#### [SELECTED TEXT]
______________________________

The limb, complete with skin, is just one of a series of remarkable finds recovered at the Tanis archaeological site in North Dakota.

But it’s not just the condition of the pieces found there that draw attention — what these ancient specimens represent for science is also quite remarkable.

Scientists’ main hypothesis is that the creatures found on Tanis were killed and buried the day a giant asteroid hit Earth.

It was on that day, 66 million years ago, that the reign of the dinosaurs ended and the rise of mammals began.

Very few dinosaur remains have been found in the rocks that tell the story of the last few thousand years before the impact. And to have a specimen from the time of the cataclysm itself would be extraordinary.

The BBC spent three years filming in Tanis for a program to be broadcast on 15 April on British television, narrated by environmentalist Sir David Attenborough.

Sir David will present the findings, many of which will have their first public display.

______________________________

#### [DATASET SECTION]
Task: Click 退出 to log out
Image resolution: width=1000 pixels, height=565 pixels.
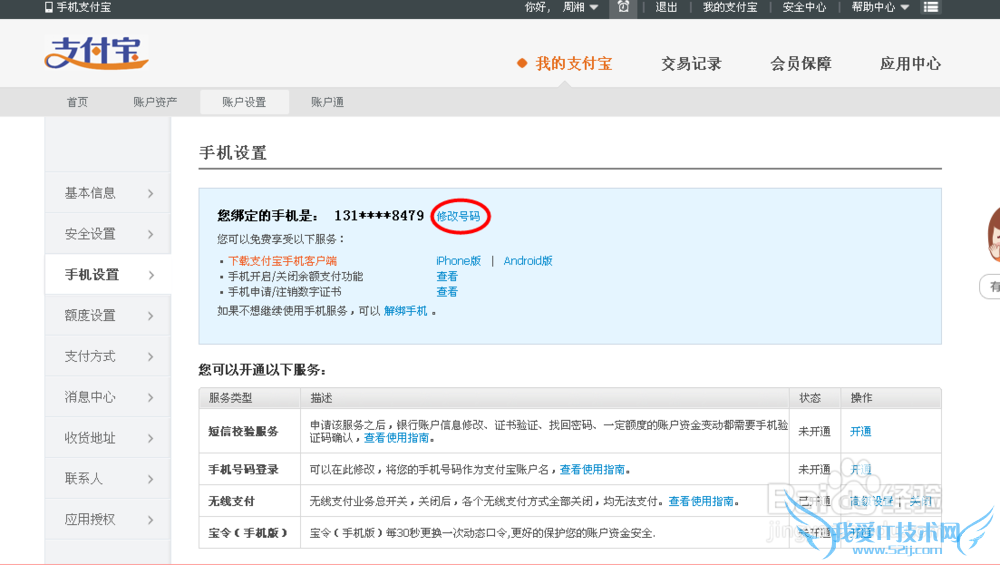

______________________________

#### [WHAT YOU SHOULD DO]
In the Tanis text, turn the paragraph beginning "The BBC spent three years filming" into a short bulleted list that keeps its main facts.

#### [WRITTEN SOLUTION]
- The BBC filmed in Tanis for three years.
- The footage is for a program airing on British television on 15 April.
- Environmentalist Sir David Attenborough narrates it.